Written instruction 1.
According to the leg workout article, in what year did Nathalia Melo-Wilson win the Bikini Olympia title?
Written instruction 2.
Print the passage of the leg workout article between "Loaded squats provide" and "to the quads.", inclusive.

-- Begin Text extract --

The Bikini Champion's Leg Workout

Coauthor Nathalia Melo-Wilson

5 Proven Exercises, No Fluff

For a powerful, beautiful lower body, use this leg workout from Bikini Olympia Champion, Nathalia Melo-Wilson.


A Leg Workout for a Winning Physique

Don’t let anyone fool you. A leg workout of nothing but bodyweight and booty-band exercises is a social media gimmick. And those who sell these programs often won’t admit they built their own legs from years of heavy lifting.

Luckily, Nathalia Melo-Wilson – Bikini Olympia Champion 2012 – is setting the record straight with the exercises she uses to build and maintain her physique. Here are five proven classics that work.

1. Heels-Elevated Squat

Loaded squats provide progressive overload, mechanical tension, and intensity. Why elevate the heels? To help you train through a greater range of motion if you have poor ankle mobility or tight calves, and to shift the training stimulus to the quads.

WHAT TO DO

  • Stand on a wedge or place 5-pound plates under your heels.
  • Open your feet and hips to the angle that allows your greatest hip mobility.
  • Lock your head in a neutral position with your chin down.
  • Brace your core by locking your ribs down to your pelvis.
  • Squat to the greatest depth available with a neutral spine.
  • Keep your knees from collapsing inward.
  • At lockout, lock your glutes under your ribs without exaggerating by leaning back into your lumbar spine.

Need more help? Perfect your squat technique with a detailed head-to-toe breakdown.

SETS AND REPS

Do three warm-up sets of 8-12 reps with 60-90 seconds rest. Then do three working sets of 8-10 reps with 90-180 seconds rest.

-- End Text extract --
-- Begin Data block --

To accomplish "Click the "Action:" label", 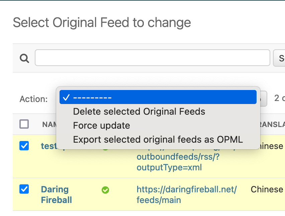I will 33,99.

-- End Data block --

Solution 1.
2012

Solution 2.
Loaded squats provide progressive overload, mechanical tension, and intensity. Why elevate the heels? To help you train through a greater range of motion if you have poor ankle mobility or tight calves, and to shift the training stimulus to the quads.